• [Your goal]:
Gather every line from the entries below that includes "date".
-- -- --
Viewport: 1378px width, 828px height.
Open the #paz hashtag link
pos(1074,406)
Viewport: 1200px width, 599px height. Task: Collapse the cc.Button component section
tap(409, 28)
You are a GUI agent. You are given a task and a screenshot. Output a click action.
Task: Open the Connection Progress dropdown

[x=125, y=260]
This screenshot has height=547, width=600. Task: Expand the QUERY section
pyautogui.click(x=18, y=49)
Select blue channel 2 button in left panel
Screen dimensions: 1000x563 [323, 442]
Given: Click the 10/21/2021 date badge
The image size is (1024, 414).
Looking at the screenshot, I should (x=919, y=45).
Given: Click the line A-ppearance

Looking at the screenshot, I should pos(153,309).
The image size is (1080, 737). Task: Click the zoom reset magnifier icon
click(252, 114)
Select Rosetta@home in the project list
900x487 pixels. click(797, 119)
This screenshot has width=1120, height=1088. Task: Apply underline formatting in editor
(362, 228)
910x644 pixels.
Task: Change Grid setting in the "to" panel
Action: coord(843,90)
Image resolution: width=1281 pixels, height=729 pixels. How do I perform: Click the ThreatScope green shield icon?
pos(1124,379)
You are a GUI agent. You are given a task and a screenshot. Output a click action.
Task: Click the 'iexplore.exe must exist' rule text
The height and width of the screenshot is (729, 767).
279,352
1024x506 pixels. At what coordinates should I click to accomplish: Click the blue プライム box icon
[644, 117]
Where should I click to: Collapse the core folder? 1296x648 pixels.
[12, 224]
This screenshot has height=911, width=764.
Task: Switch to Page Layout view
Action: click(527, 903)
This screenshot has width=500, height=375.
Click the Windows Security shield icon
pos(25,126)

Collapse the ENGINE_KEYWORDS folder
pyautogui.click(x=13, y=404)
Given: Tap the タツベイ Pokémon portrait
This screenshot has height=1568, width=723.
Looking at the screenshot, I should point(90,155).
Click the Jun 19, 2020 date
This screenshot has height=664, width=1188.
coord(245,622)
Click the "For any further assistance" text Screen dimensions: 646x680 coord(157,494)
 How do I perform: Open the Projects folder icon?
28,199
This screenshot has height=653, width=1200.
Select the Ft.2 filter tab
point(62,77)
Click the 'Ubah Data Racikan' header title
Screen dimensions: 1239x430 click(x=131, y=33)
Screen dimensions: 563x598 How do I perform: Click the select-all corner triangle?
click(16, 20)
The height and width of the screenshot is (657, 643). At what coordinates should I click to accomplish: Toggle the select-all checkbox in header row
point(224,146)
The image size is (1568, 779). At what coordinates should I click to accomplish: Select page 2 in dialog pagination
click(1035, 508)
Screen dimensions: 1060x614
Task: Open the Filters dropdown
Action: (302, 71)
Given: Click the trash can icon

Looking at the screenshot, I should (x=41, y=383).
-- -- --
• [Exercise result]:
Given: Click the 10/21/2021 date badge
Click the Jun 19, 2020 date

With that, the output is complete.